*PROVIDED RECORDS*.
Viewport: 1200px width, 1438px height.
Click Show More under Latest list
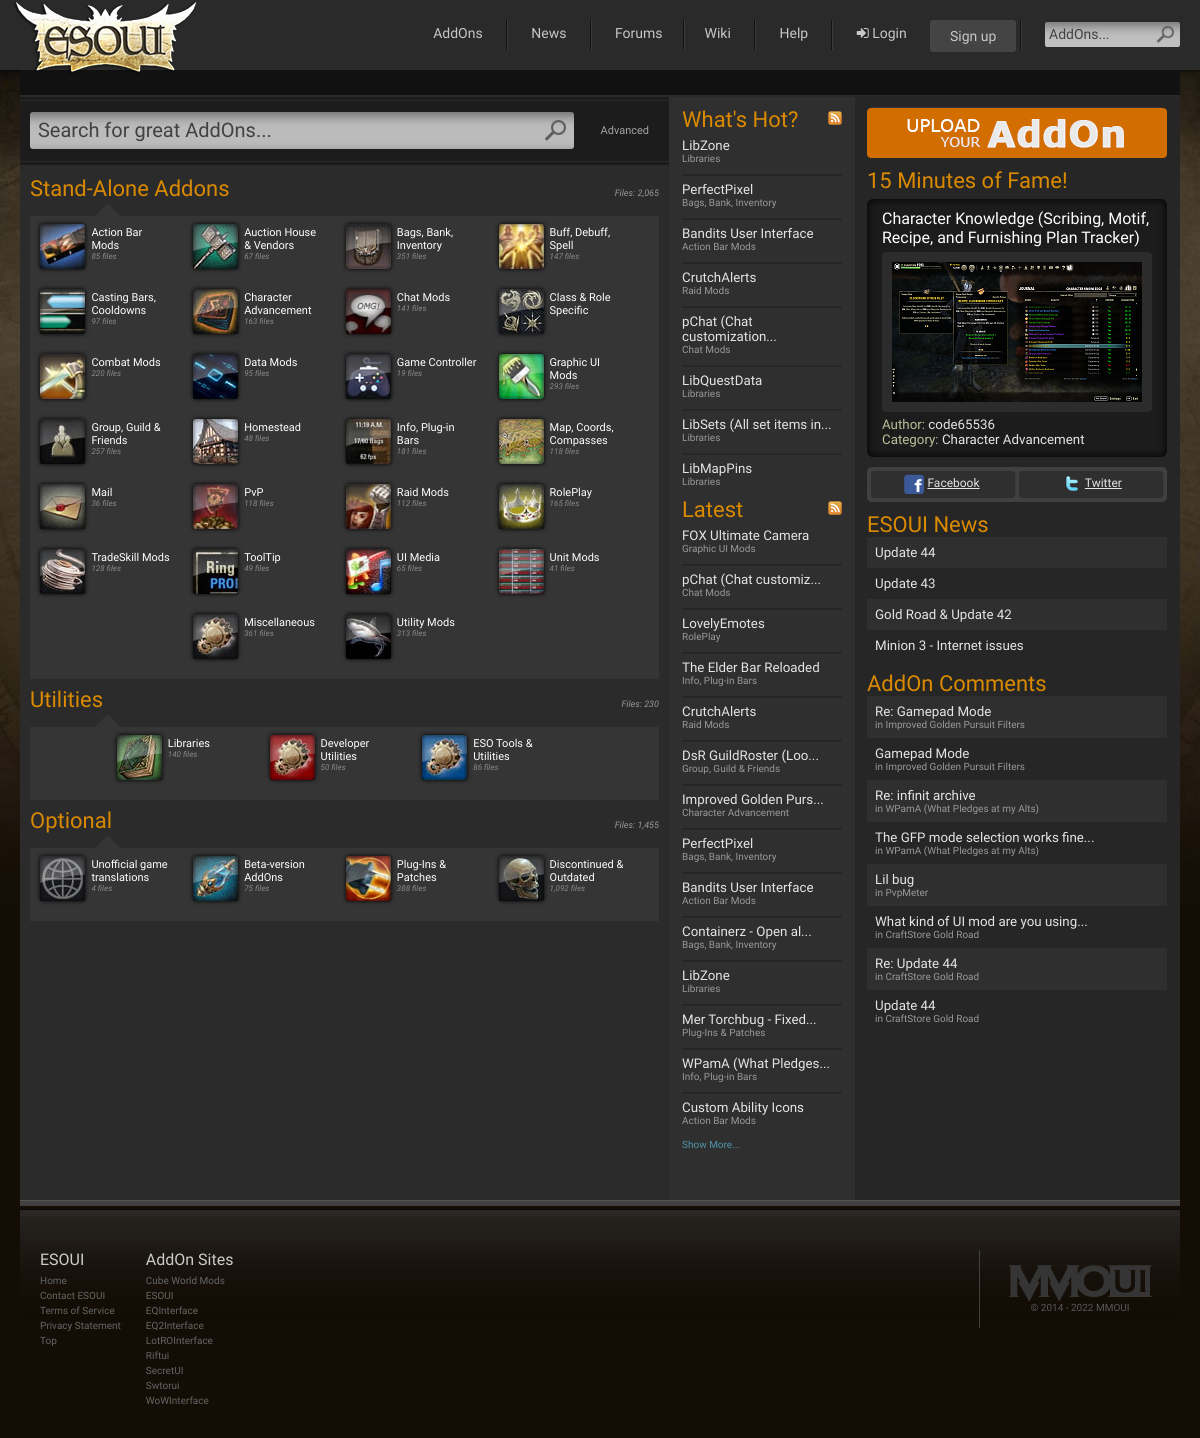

...

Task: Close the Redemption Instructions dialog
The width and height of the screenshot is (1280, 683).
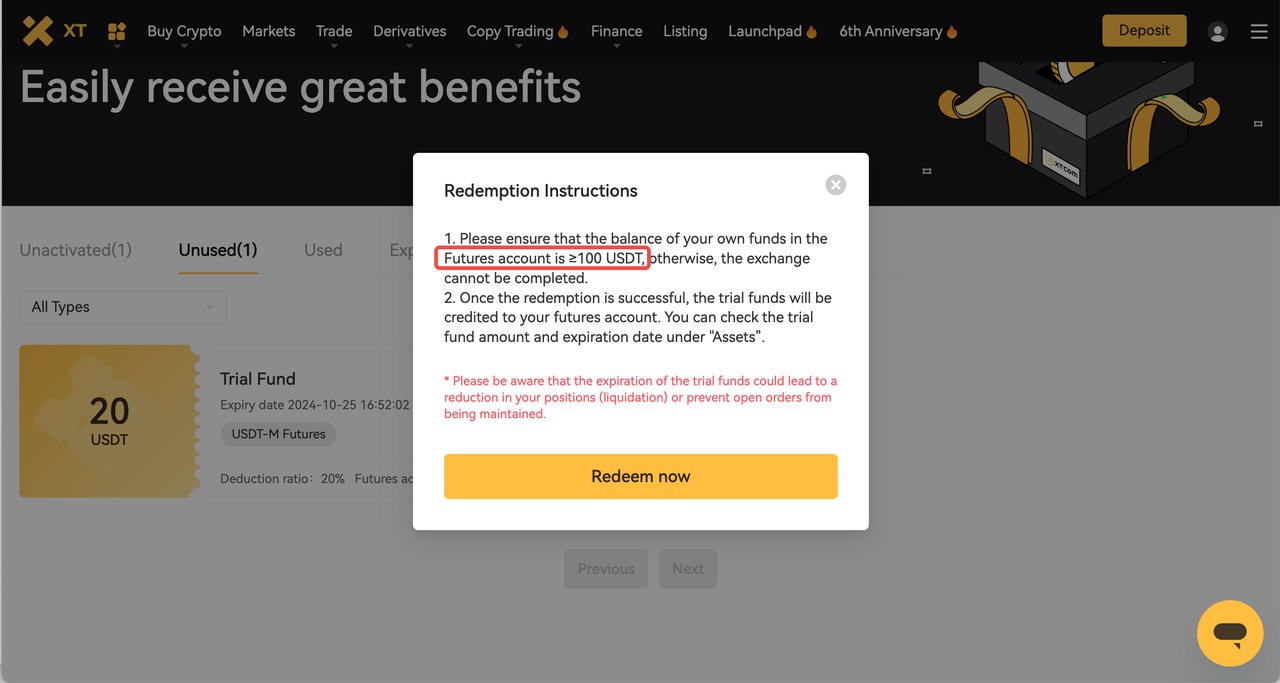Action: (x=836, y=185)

* * *

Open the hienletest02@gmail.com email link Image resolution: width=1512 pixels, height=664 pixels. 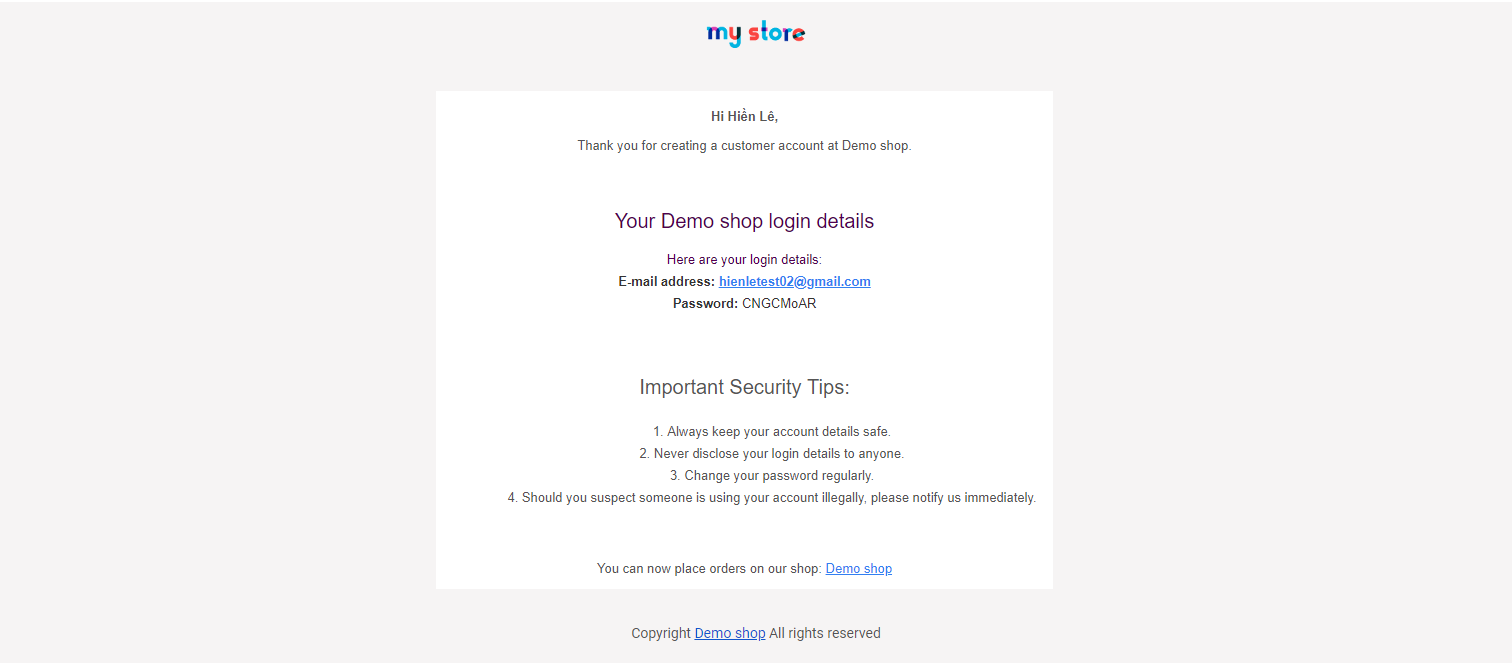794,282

*WORK INSTRUCTIONS*.
Above this instruction are the records; retype exactly the lines from the one containing "Viewport: 1200px width, 1438px height." up to and including the one containing "Click Show More under Latest list".

*TASK SOLUTION*.
Viewport: 1200px width, 1438px height.
Click Show More under Latest list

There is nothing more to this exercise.